DA RIFUGIATA A MEDICO. SUL LOCKDOWN: 'PUOI PENSARE CHE LA VITA FACCIA SCHIFO...' - Pronta per fare la differenza anche lontano da un campo da calcio, con camice, mascherina e strumenti da chirurgo: quando la sua carriera nel mondo del pallone finirà, ne inizierà un'altra, più difficile e faticosa, con maggiori responsabilità. Per salvare una vita e regalarsi ancor più emozioni di quando si realizza un gol al 90' nella propria squadra del cuore, per ricostruire una faccia o un arto dopo un incidente d'auto o un bombardamento. Il calcio le ha cambiato la vita, trasformandola da rifugiata a personalità più importante di Danimarca, nel 2017. Il calcio le ha aperto il mondo e tuttavia, come tutti noi, ora è "in prigione", un termine che la fa sorridere visto quanto ha passato: "Prima di questa pandemia, quando le persone in Occidente vedevano notizie su altri paesi in guerra o in miseria, sembravano alieni. A nessuno importava davvero, ma ora tutti si sentono colpiti. Spero che questo porti alla compassione e all'empatia che si stavano perdendo nel nostro mondo"
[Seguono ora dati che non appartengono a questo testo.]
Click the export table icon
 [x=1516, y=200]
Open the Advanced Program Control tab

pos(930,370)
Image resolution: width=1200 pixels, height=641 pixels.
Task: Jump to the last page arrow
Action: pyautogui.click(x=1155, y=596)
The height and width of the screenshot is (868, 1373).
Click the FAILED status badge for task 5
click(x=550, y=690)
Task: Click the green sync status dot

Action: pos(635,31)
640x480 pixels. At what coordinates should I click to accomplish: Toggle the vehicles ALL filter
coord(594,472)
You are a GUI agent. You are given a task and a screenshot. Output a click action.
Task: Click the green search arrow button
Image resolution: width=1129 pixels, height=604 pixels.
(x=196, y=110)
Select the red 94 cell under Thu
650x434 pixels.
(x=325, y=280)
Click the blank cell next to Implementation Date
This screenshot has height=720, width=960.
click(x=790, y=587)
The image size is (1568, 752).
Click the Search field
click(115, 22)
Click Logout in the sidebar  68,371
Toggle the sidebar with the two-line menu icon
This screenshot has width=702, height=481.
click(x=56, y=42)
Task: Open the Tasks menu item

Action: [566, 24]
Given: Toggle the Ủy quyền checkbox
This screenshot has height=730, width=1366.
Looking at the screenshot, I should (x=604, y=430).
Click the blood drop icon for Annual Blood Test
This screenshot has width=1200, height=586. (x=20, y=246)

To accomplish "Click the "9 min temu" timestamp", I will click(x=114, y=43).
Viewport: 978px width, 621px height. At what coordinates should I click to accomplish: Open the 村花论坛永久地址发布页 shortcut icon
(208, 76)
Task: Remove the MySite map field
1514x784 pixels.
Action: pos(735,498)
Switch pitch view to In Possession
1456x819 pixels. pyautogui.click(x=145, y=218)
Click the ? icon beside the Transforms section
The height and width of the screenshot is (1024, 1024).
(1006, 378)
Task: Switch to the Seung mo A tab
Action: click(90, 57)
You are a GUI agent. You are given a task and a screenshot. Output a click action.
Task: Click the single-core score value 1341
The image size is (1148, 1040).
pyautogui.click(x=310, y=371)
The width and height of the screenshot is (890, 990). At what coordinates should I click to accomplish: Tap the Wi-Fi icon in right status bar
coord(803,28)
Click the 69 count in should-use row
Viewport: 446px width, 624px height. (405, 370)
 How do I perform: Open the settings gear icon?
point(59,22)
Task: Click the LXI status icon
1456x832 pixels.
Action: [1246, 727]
LA LEZIONE DI NADIA - Ma le parole più toccanti arrivano alla fine e sono da tenere a mente, soprattutto da parte coloro che non hanno affrontato gli ultimi due mesi di lockdown con il corretto spirito e li hanno utilizzati in maniera negativa, nevrotica, ansiogena: "In questo momento puoi lamentarti di essere a casa e pensare: "La mia vita fa schifo." Ma puoi anche essere grato di vivere in una società in cui puoi stare a casa e avere ancora cibo e un tetto sulla testa". Il destino è ancora nelle nostre mani, da qualunque punto di vista lo si guardi: avremo ancora speranze, avremo ancora sogni. Non si sa quando torneremo alla normalità, ma nel frattempo bisogna vivere: per avere un futuro migliore, per realizzare un domani che ci renda orgogliosi di come abbiamo affrontato l'oggi. Per non dimenticare la lezione di Nadia.